Now, $v_y = u\sin\theta$ and since it is projected upwards $a = -g$

Now, distance covered(x) = speed × time = $u\cos\theta t\\ t = \dfrac{x}{u\cos\theta}$

Let $y$ be the maximum height obtained.

Applying the formula:-
$S = u_yt + \dfrac{1}{2}a_yt^2\\ y = u\sin\theta × \dfrac{x}{u\cos\theta} - \dfrac{1}{2}×g×\dfrac{x^2}{u^2{\cos}^2\theta}\\ \color{#3D99F6}{\boxed{y = x\tan\theta - \dfrac{gx^2}{2u^2{\cos}^2\theta}}}$

Before we begin, let us define our variables:

Let $x$ be the horizontal displacement, $y$ be the vertical displacement

$u$ be the initial velocity, and $u_x,u_y$ be the respective velocity components

$a_x,a_y$ be the acceleration along the $x$ -axis and $y$ -axis

$t$ be the time that passed after the projectile is thrown

Now, we know these values:

$u=20\\ u_x=20\cos45^{\circ} = 10\sqrt{2}\\ u_y=20\sin45^{\circ} = 10\sqrt{2}\\ a_x=0\\ a_y=-10$

Clarification: We neglect air resistance, so there is no horizontal acceleration.
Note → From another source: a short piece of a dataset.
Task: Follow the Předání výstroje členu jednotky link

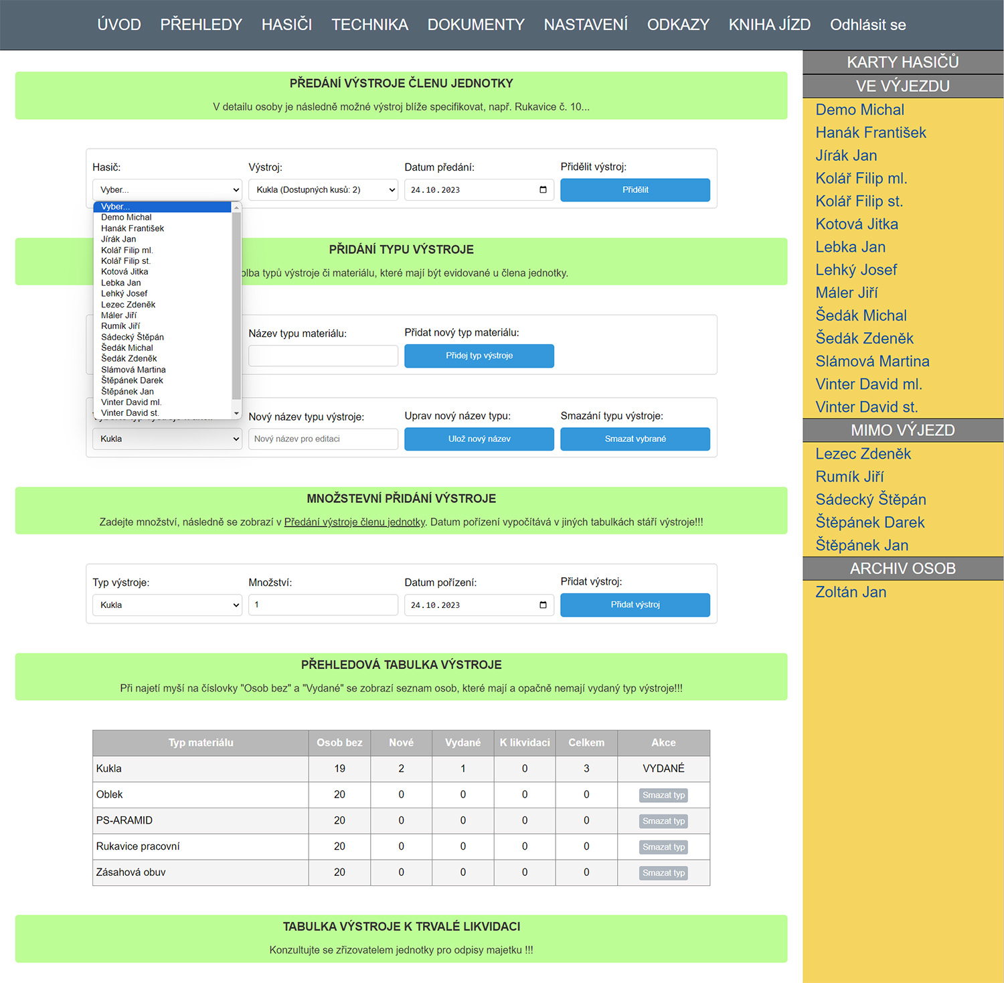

Gravity works downwards, which is negative on the Cartesian plane.

Using the equations of linear motion with constant acceleration:

$s=ut+\dfrac{1}{2}at^2$

$x=10\sqrt{2}t+\dfrac{1}{2}(0)t^2\\ x=10\sqrt{2}t$

$t=\dfrac{x}{10\sqrt{2}}\implies$ Eq.(1)

$y=10\sqrt{2}t+\dfrac{1}{2}(-10)t^2$

$y=10\sqrt{2}t-5t^2\implies$ Eq.(2)

Substitute Eq.(1) into Eq.(2):

$y=10\sqrt{2}\left(\dfrac{x}{10\sqrt{2}}\right)-5\left(\dfrac{x}{10\sqrt{2}}\right)^2\\ y=x-5\left(\dfrac{x^2}{100(2)}\right)\\ y=x-\dfrac{x^2}{40}\\ 40y=40x-x^2\\ x^2-40x+40y=0$

$a=1,\;b=40,\;a+b=1+40=\boxed{41}$

Although Ashish's solution is great ( +1 from my side;-) ) I would like to present a different (not so clever) solution .

We can see that the trajectory ought to be a parabola thus its two solution must represent the position of launch and final position (or position of crash!! XD) thus if position of launch is the origin then solving for y=0 and neglecting x=0 since it is the origin we get x= b/a that would equal its range which is u^2/g=40. Thus a=1 , b= 40 , a+b=41.